Music Labels Cast Worrying Eye on Video Sharing Sites; Rev Share Deals Possible

The worry from music labels is on two fronts: one is that music videos are being uploaded on sites like YouTube, Google Video, MySpace Video and others, as this Billboard story highlighted earlier month. Then a rather alarmist story in WSJ today about the background music being used in lip-syncing/mashup videos users upload to these sites.
In the first case, RIAA recently issued cease-and-desist letters to YouTube users sharing videos from the likes of Nelly Furtado, Beyonce and Rihanna, which it readily adhered to. Music videos are growing as a revenue stream for the labels: The RIAA estimates that sales of music videos topped $3.7 million in three months, after being introduced in October. Meanwhile, the major labels also are sharing in the profits of ad-supported video-on-demand offerings from AOL, Yahoo, Music Choice and others.

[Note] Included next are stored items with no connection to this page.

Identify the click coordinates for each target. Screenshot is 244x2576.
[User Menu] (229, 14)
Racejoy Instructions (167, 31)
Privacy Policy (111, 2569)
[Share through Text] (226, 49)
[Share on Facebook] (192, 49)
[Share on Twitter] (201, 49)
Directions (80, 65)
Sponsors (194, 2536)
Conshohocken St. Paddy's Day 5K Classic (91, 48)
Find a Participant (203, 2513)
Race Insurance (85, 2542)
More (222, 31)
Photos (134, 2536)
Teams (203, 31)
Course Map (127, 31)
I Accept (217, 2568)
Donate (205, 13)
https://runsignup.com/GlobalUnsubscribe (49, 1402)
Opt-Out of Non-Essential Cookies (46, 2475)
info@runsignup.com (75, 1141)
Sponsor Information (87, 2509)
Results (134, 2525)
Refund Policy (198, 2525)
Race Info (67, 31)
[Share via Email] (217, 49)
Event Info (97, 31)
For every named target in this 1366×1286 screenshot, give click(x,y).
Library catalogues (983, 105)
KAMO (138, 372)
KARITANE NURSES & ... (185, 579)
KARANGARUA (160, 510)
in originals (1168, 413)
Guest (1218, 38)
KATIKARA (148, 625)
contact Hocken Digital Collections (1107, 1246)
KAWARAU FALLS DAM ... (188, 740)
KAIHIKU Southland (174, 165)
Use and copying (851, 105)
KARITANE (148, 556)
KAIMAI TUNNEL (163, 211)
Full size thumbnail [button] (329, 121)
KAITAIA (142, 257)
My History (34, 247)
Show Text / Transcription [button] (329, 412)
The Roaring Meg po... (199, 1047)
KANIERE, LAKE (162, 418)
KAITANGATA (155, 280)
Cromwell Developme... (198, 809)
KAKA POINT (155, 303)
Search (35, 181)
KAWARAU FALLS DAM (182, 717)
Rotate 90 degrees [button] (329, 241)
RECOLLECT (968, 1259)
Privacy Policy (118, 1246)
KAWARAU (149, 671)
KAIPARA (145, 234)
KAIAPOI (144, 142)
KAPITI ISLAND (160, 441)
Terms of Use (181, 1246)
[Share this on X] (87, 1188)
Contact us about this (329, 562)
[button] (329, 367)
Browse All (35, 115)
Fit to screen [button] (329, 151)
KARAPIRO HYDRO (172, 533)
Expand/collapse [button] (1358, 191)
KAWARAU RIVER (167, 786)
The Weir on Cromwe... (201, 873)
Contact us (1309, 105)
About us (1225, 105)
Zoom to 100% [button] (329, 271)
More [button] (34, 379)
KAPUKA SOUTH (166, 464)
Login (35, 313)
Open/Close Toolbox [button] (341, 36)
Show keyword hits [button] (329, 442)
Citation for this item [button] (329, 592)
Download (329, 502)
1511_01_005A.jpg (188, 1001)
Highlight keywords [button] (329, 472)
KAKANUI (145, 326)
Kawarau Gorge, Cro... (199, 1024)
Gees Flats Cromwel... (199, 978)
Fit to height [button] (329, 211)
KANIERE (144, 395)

In the second case, it is about amateurs lip syncing to music by the Backstreet Boys, Nsync and other pop artists. For now, lawsuits have not yet been raised as a serious prospect by the music industry, as these most of these sharing sites themselves are not making any money, or showing ads in these videos.
Also, both Warner Music Group and Universal Music are exploring a variety of possibilities with YouTube and others, including sharing any revenue from ads displayed when their songs are playing. YouTube and other video sites have recently entered negotiations with BMI and ASCAP, which collect royalties on behalf of songwriters when their music is played in public or broadcast.
Another video sharing service Grouper is in discussions with music companies about promotional relationships that will allow its users to legally use tunes as soundtracks in their videos.